A vent'anni dalla morte di Nuto Revelli e a quarant'anni dalla pubblicazione della sua opera "L'anello forte", in cui la figura femminile del mondo contadino è protagonista, a Cuneo si inaugura la mostra fotografica di Bruno Murialdo, il fotografo che ha seguito lo scrittore e partigiano cuneese nelle sue interviste, immortalando in immagini le voci che Revelli ha impresso sulle sue pagine.
Le interviste di Revelli sono quelle delle madri e contadine delle Langhe, donne temprate dalla vita, nate tra i bricchi o arrivate dal sud in cerca di sopravvivenza.

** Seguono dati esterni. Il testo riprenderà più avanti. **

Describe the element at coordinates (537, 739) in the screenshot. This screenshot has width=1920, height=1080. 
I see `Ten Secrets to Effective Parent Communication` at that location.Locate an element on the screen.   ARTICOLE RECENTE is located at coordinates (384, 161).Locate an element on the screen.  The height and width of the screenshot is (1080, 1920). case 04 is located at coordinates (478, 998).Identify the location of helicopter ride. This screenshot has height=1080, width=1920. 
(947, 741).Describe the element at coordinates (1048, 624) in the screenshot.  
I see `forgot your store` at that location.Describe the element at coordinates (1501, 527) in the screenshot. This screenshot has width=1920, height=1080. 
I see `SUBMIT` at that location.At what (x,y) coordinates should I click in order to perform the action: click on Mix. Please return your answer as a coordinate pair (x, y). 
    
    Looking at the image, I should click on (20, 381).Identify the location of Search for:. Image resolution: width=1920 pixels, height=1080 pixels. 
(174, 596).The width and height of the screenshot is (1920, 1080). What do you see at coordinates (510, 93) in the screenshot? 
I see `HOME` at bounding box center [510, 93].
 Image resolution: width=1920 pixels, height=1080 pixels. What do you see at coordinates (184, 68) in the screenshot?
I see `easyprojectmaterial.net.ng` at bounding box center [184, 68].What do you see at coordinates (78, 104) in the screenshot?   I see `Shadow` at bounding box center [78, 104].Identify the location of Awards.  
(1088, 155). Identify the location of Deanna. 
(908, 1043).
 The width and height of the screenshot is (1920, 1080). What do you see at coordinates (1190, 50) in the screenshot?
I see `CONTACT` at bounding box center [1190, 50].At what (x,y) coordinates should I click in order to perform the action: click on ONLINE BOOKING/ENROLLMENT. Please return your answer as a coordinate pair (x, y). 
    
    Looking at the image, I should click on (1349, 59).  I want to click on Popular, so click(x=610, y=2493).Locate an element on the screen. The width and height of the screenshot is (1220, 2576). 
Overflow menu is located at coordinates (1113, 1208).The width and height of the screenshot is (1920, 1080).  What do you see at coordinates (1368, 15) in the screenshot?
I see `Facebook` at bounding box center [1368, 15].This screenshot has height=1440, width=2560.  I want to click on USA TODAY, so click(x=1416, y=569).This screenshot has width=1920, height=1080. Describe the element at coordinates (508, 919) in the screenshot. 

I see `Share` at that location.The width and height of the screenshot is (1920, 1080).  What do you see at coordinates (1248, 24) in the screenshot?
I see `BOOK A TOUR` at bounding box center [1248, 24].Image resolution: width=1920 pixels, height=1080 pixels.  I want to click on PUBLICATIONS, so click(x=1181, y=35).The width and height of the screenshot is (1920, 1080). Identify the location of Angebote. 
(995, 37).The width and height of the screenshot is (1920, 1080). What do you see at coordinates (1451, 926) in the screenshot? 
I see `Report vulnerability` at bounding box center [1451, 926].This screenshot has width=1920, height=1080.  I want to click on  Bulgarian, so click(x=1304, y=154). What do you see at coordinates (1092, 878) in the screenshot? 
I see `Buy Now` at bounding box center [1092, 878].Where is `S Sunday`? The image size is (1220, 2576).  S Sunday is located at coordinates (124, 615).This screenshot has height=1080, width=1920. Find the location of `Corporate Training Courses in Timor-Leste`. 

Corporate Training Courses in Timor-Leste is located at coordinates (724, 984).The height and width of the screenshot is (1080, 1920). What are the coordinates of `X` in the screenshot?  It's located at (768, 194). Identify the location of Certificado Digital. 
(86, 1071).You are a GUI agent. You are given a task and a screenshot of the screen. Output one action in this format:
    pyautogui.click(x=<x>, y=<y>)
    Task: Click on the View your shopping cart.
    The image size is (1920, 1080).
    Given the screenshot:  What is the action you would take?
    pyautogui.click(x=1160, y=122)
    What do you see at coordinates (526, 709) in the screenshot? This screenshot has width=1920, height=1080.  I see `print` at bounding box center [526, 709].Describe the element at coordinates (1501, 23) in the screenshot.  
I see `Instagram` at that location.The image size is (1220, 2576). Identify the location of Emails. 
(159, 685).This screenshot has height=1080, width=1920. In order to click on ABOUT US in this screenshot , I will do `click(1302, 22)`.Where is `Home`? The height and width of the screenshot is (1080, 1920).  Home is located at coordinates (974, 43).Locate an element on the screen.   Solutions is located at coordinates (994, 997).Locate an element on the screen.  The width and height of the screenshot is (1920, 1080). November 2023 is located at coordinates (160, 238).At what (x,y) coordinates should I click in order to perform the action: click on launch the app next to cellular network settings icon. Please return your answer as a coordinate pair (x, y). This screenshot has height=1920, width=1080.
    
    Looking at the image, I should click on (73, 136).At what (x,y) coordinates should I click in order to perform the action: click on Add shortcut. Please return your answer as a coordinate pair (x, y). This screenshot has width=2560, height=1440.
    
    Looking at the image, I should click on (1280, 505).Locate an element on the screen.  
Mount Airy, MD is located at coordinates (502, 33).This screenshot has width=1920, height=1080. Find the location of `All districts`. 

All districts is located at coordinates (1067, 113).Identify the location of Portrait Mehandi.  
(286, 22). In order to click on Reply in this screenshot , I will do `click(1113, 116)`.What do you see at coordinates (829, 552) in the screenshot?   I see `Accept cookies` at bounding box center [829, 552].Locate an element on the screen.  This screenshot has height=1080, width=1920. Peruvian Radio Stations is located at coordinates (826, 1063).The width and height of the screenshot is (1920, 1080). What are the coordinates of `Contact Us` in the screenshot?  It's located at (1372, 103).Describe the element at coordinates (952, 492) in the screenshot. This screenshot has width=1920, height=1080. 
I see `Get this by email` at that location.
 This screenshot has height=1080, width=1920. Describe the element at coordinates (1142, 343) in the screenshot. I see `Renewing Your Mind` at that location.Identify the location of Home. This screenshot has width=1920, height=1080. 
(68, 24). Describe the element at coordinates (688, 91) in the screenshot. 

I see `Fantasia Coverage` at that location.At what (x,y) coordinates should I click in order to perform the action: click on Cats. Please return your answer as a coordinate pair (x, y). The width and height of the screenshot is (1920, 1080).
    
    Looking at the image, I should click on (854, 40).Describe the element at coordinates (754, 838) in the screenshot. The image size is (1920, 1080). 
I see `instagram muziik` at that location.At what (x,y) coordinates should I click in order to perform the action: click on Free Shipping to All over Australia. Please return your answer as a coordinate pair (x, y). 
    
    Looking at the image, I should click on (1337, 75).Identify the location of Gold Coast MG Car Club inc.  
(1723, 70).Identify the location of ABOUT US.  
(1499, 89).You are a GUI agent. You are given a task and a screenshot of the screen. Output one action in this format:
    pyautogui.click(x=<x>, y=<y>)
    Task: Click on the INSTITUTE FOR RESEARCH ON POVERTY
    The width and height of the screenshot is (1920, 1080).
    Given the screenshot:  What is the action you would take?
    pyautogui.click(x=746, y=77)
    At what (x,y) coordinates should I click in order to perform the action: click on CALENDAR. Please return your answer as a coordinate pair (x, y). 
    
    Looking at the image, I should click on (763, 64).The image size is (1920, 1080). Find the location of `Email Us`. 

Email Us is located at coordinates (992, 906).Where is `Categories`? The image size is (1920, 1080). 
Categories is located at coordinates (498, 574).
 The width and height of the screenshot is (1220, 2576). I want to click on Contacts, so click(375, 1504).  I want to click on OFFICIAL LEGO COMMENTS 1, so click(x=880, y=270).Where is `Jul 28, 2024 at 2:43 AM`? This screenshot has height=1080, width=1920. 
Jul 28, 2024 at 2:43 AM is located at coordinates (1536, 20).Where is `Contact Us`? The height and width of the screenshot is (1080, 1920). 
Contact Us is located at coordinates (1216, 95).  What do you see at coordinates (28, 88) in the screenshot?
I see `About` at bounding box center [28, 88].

"Con la stessa intensità di Beppe Fenoglio, Revelli seppe raccontare la 'malora': la guerra, la fatica dei campi, la miseria quotidiana. Lavorava con passione: la penna rapida sul foglio, il registratore acceso a cogliere esistenze che non dovevano restare sepolte. Amava ascoltare, dare tempo, far emergere il coraggio nascosto nella povertà. Quelle donne non si fermavano mai: 'In casa c'è sempre da fare - ricordava Clelia - e quando ero stanca mi addormentavo nel fienile. La nostra vita era consumata' - ricorda Bruno Murialdo -. "Nelle borgate mancava quasi tutto, tranne la polenta. I bambini fingevano di mangiare cioccolata che non avevano mai visto. Il matrimonio spesso nasceva da una fotografia. Poi un viaggio al Sud, la cerimonia, il treno verso la cascina, e il lavoro già dal giorno dopo. Nessuna indulgenza, solo sacrificio e resistenza, Revelli seppe trasformare queste storie in pagine memorabili. Con curiosità e ironia raccolse la voce degli ultimi, facendone una vera bibbia della civiltà contadina", conclude il fotografo.
Le ventidue fotografie presentate nella mostra, dal titolo "Nuto Revelli. Immagini dell'Anello forte: la donna e il mondo contadino", raccontano le testimoni femminili in bianco e nero e sono accompagnate da un commento audio degli studenti e delle studentesse del Liceo "E. De Amicis" di Cuneo.
Il vernissage è fissato per sabato 15 novembre alle ore 16:30 in Piazza Virginio, mentre l'esposizione rimarrà aperta tutti i giorni dal 15 novembre al 3 dicembre.
Giovedì 27 novembre, invece, sarà il regista James D. Spellam a rendere omaggio al fotografo Bruno Murialdo, con la proiezione del suo docufilm "Bruno: un ritratto", con cui racconta la vita del fotografo, dai negativi alla pellicola. Il film verrà proiettato alle ore 20:45 nella sala CDT dell'Istituto Storico della Resistenza di Cuneo in Largo Barale n°1, dopo l'introduzione del regista, che sarà presente da remoto, e dello stesso Bruno Murialdo.
L'ingresso è libero e gratuito, ma si consiglia la prenotazione tramite mail info@nutorevelli.org, oppure chiamando il 375 5914347.
Gli eventi sono stati organizzati nell'ambito di scrittorincittà 2025 dal Comune di Cuneo e dalla Fondazione Nuto Revelli, con il contributo di Fondazione CRT, in collaborazione con Liceo "E. De Amicis"e La Stampa.